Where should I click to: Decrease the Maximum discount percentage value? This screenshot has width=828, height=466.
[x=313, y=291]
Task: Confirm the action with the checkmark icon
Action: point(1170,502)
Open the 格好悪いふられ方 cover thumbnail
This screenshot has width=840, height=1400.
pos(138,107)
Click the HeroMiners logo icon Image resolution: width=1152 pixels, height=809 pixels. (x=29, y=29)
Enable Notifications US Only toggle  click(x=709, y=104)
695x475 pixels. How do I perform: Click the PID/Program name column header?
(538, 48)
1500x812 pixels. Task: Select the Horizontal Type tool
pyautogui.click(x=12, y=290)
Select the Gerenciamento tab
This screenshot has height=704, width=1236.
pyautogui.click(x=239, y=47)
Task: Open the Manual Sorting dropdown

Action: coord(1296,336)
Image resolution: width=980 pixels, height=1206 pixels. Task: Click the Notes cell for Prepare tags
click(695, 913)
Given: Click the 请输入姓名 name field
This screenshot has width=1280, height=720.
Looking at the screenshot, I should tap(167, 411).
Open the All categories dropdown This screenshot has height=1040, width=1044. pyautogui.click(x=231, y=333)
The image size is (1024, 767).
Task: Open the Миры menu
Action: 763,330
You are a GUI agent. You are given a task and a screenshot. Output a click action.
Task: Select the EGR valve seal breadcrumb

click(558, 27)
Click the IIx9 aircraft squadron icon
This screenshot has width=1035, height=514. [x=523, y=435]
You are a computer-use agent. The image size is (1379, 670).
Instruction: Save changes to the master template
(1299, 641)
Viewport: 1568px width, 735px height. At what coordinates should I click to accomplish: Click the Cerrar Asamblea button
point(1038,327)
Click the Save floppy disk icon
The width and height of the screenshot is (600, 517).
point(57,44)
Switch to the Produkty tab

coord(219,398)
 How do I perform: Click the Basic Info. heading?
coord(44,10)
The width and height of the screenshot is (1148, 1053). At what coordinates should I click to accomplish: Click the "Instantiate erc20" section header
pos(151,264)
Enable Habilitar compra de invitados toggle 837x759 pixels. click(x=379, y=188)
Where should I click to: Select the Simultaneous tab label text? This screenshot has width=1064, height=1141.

******************************

— EXERCISE DESCRIPTION —
Every entry should be printed again exactly as written.

— EXERCISE RESULT —
Where should I click to: Decrease the Maximum discount percentage value? This screenshot has width=828, height=466.
[x=313, y=291]
Task: Confirm the action with the checkmark icon
Action: point(1170,502)
Open the 格好悪いふられ方 cover thumbnail
This screenshot has width=840, height=1400.
pos(138,107)
Click the HeroMiners logo icon Image resolution: width=1152 pixels, height=809 pixels. (x=29, y=29)
Enable Notifications US Only toggle  click(x=709, y=104)
695x475 pixels. How do I perform: Click the PID/Program name column header?
(538, 48)
1500x812 pixels. Task: Select the Horizontal Type tool
pyautogui.click(x=12, y=290)
Select the Gerenciamento tab
This screenshot has height=704, width=1236.
pyautogui.click(x=239, y=47)
Task: Open the Manual Sorting dropdown

Action: coord(1296,336)
Image resolution: width=980 pixels, height=1206 pixels. Task: Click the Notes cell for Prepare tags
click(695, 913)
Given: Click the 请输入姓名 name field
This screenshot has width=1280, height=720.
Looking at the screenshot, I should tap(167, 411).
Open the All categories dropdown This screenshot has height=1040, width=1044. pyautogui.click(x=231, y=333)
The image size is (1024, 767).
Task: Open the Миры menu
Action: 763,330
You are a GUI agent. You are given a task and a screenshot. Output a click action.
Task: Select the EGR valve seal breadcrumb

click(558, 27)
Click the IIx9 aircraft squadron icon
This screenshot has width=1035, height=514. [x=523, y=435]
You are a computer-use agent. The image size is (1379, 670).
Instruction: Save changes to the master template
(1299, 641)
Viewport: 1568px width, 735px height. At what coordinates should I click to accomplish: Click the Cerrar Asamblea button
point(1038,327)
Click the Save floppy disk icon
The width and height of the screenshot is (600, 517).
point(57,44)
Switch to the Produkty tab

coord(219,398)
 How do I perform: Click the Basic Info. heading?
coord(44,10)
The width and height of the screenshot is (1148, 1053). At what coordinates should I click to accomplish: Click the "Instantiate erc20" section header
pos(151,264)
Enable Habilitar compra de invitados toggle 837x759 pixels. click(x=379, y=188)
Where should I click to: Select the Simultaneous tab label text? This screenshot has width=1064, height=1141.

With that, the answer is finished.